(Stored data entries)
▬▬▬▬▬▬▬▬▬▬

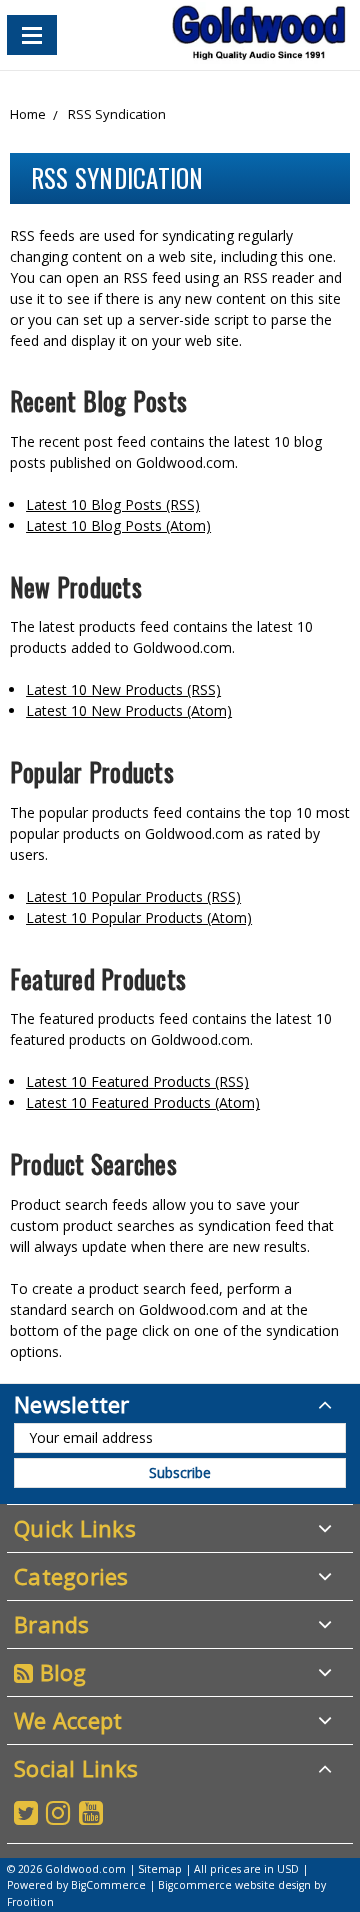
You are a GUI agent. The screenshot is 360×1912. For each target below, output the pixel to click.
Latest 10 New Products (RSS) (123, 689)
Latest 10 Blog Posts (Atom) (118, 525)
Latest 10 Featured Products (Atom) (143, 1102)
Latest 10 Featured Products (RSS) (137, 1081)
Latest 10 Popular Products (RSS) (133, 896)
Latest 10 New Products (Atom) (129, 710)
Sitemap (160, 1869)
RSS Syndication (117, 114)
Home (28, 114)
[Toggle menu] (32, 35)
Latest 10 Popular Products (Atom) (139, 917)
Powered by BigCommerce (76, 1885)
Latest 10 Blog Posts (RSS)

▬▬▬▬▬▬▬▬▬▬

* Required work *
Write out only what runs from the line holding "Home (28, 114)" through the last line of the records, exactly as shown.

* Exercise result *
Home (28, 114)
[Toggle menu] (32, 35)
Latest 10 Popular Products (Atom) (139, 917)
Powered by BigCommerce (76, 1885)
Latest 10 Blog Posts (RSS)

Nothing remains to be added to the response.